▶ _EXERCISE INSTRUCTIONS_:
Retype the line in which "Given: Click the text 'da coluna.'" appears, then every line after it until the records end. Leave out the pictures.

BEGIN DATASET EXCERPTS

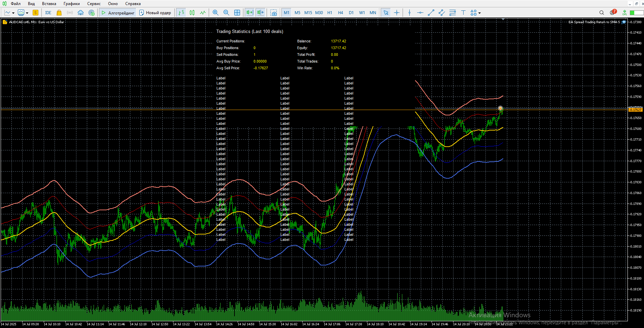This screenshot has width=644, height=328.
Task: Select the crosshair tool
Action: tap(397, 13)
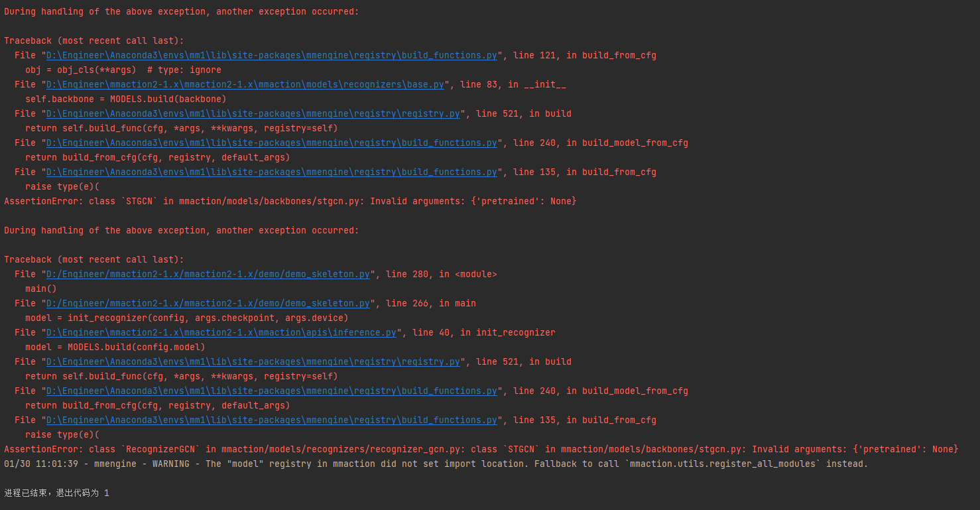This screenshot has width=980, height=510.
Task: Follow build_functions.py line 135 link in second traceback
Action: tap(269, 420)
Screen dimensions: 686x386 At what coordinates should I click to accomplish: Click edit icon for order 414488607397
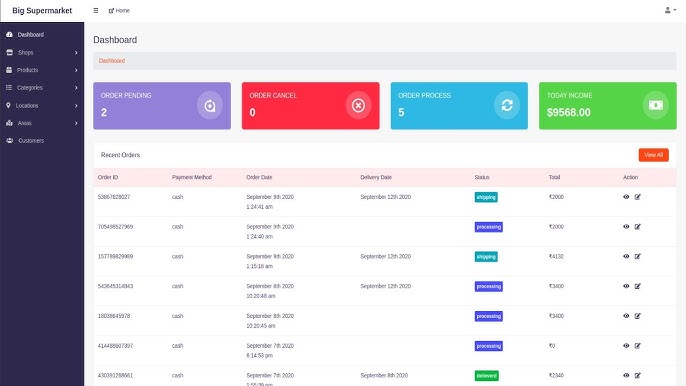coord(637,346)
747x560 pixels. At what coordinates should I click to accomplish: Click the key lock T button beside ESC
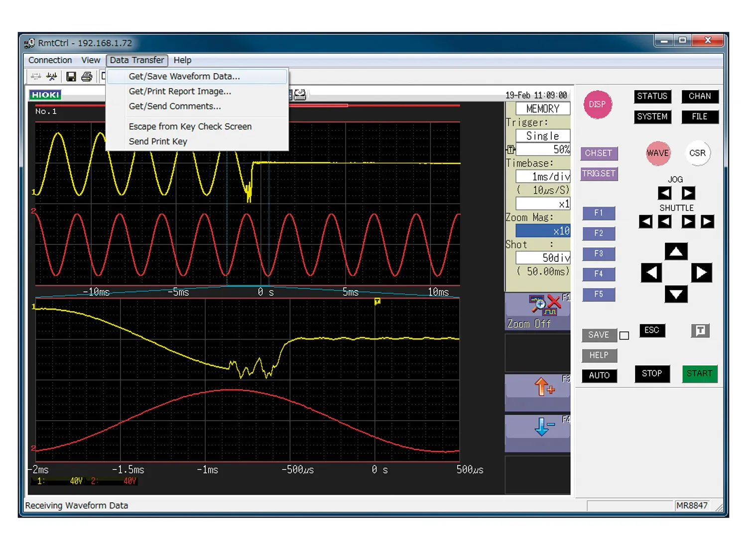[700, 331]
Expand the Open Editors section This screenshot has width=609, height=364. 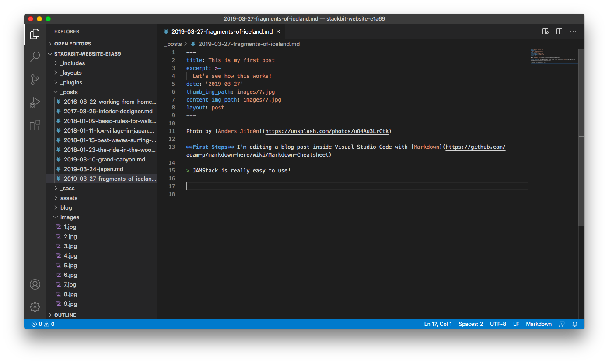click(73, 44)
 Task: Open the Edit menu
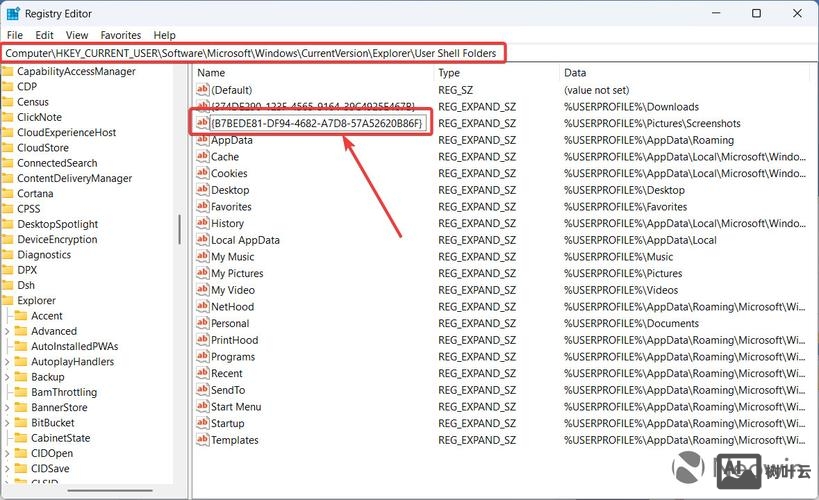coord(45,35)
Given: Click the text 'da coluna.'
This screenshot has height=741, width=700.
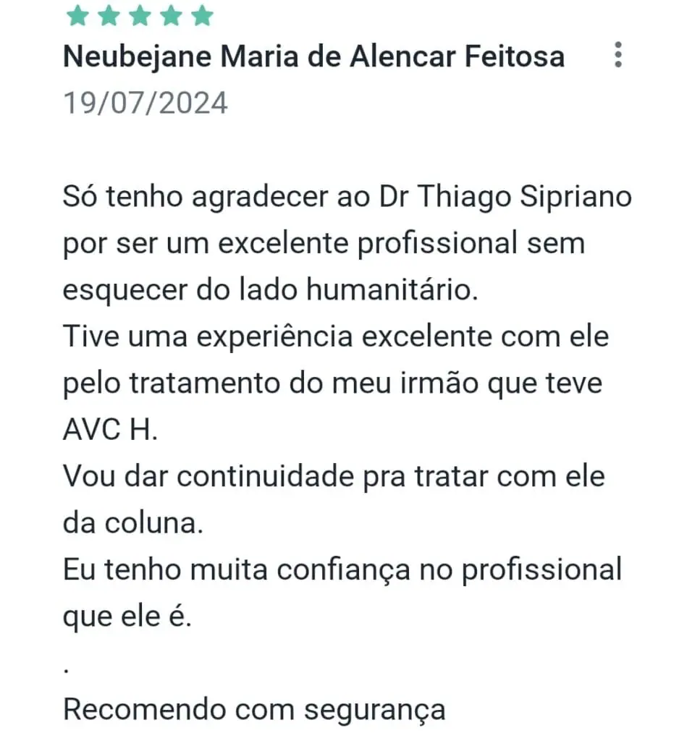Looking at the screenshot, I should pyautogui.click(x=132, y=524).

END DATASET EXCERPTS

▶ _TASK RESULT_:
Given: Click the text 'da coluna.'
This screenshot has height=741, width=700.
Looking at the screenshot, I should pyautogui.click(x=132, y=524).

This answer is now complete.